Des comme moi, des comme Laurent, il y en a partout, éparpillés, cellules dormantes, incapables de se fédérer car éduqué selon un logiciel totalement étranger à cette conception de la vie. Finalement, la république qu'est-ce c’est ? Un système auquel on se donne corps et âme, quand il disparaît, il ne reste plus rien. Mille et unes réflexions comme celle-ci... Dans le désordre. Parfois, j'ai eu l'impression que vous donniez des gages : « la haine », « c'est plus compliqué que ça »... Alors qu'en fait, la situation n'est pas si complexe. D'ailleurs elle s'envenime, la situation. La terre réclame du sang, dit-on. On vit notre guerre. Larvée, invisible aux yeux de tous, minimisée, banalisée. Elle est pourtant là sous nos yeux et fait beaucoup de dégâts.

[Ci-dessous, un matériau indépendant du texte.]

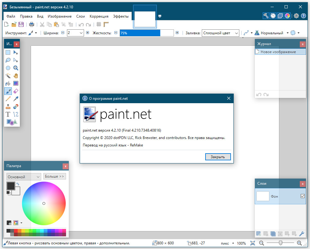Image resolution: width=310 pixels, height=249 pixels.
Task: Open the Нормальный blend mode dropdown
Action: click(288, 33)
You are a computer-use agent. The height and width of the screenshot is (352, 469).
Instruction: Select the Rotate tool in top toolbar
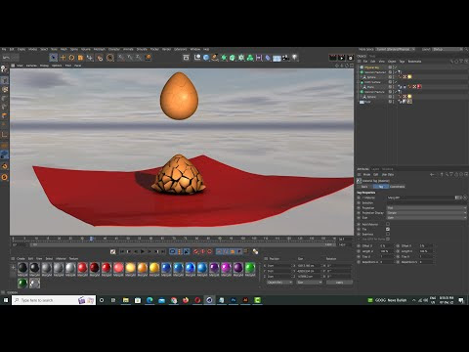tap(71, 58)

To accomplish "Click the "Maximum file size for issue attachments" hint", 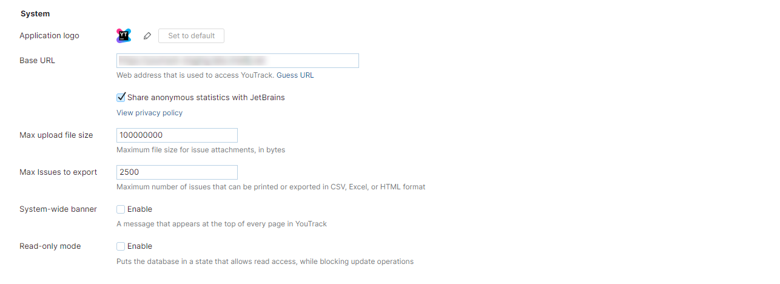I will click(201, 150).
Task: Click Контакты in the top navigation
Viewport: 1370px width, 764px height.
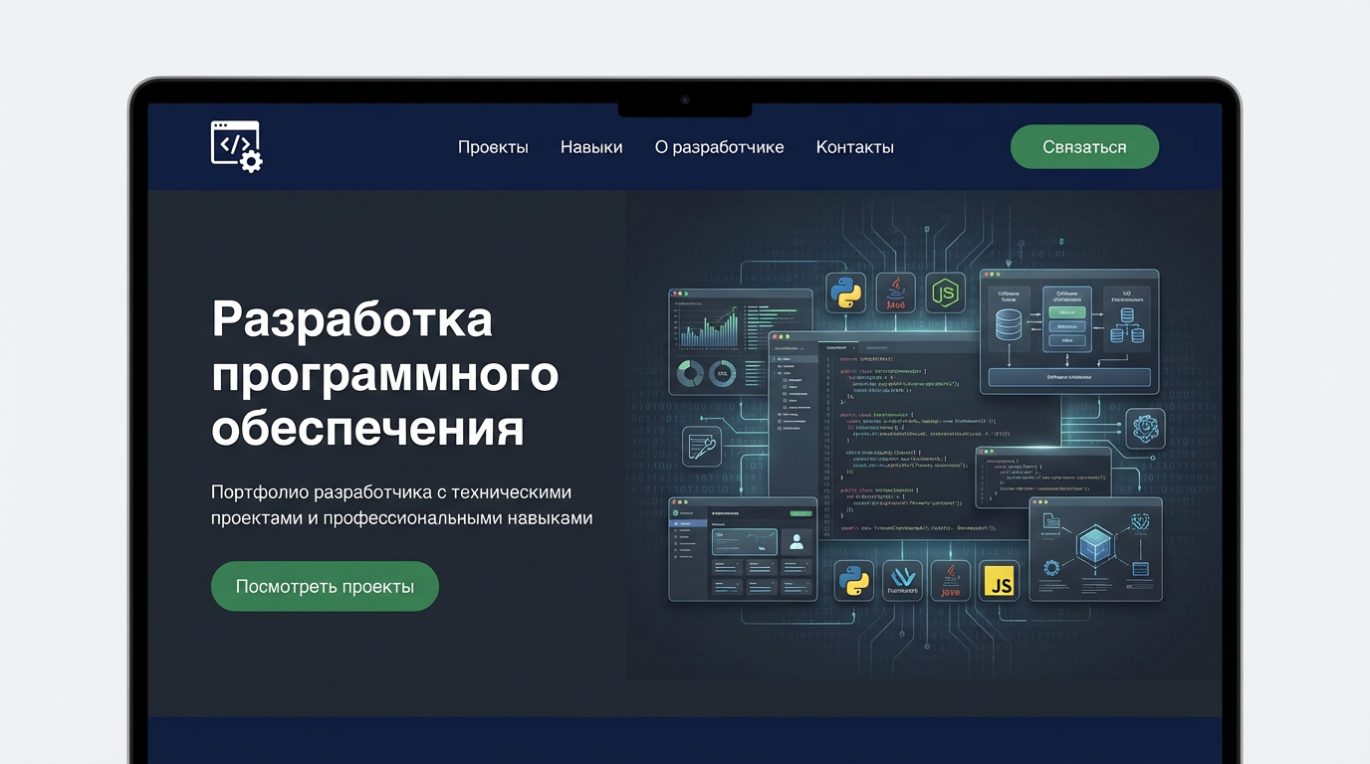Action: click(854, 146)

À coup de propagande, de novlangue. (…)

Je me remets souvent en question du point de vue psychologique. J'essaie de faire la part des choses. De ne pas me laisser avoir, par ma tendance à la dépression. Laisser la dépression trop influer sur ma vision des choses. Mais quelle que soit la couleur qu'on donne à la réalité, les faits restent les faits. C'est un problème lié à la question de l'objectivité, ou du point de vue, forcément biaisé. J'ai l'impression d'halluciner mais, en fin de compte, je pense que je vois juste. Reste une question : combien de France s'affrontent ? S'ignorent ? Se provoquent ? Alors le danger c'est de se focaliser sur certains problèmes qu'on croit avoir identifiés comme cause première et de se dire que s'ils étaient réglés on serait au paradis (blanc ! Ahah !)... Bien sûr c'est un piège ! La cause première... pensez-vous... En tout cas votre livre m'a aidé à voir qui j'étais un peu plus. Et ça c'est pas mal. Voilà, pour mes réflexions mi-témoignage, mi-critique.... En toute honnêteté.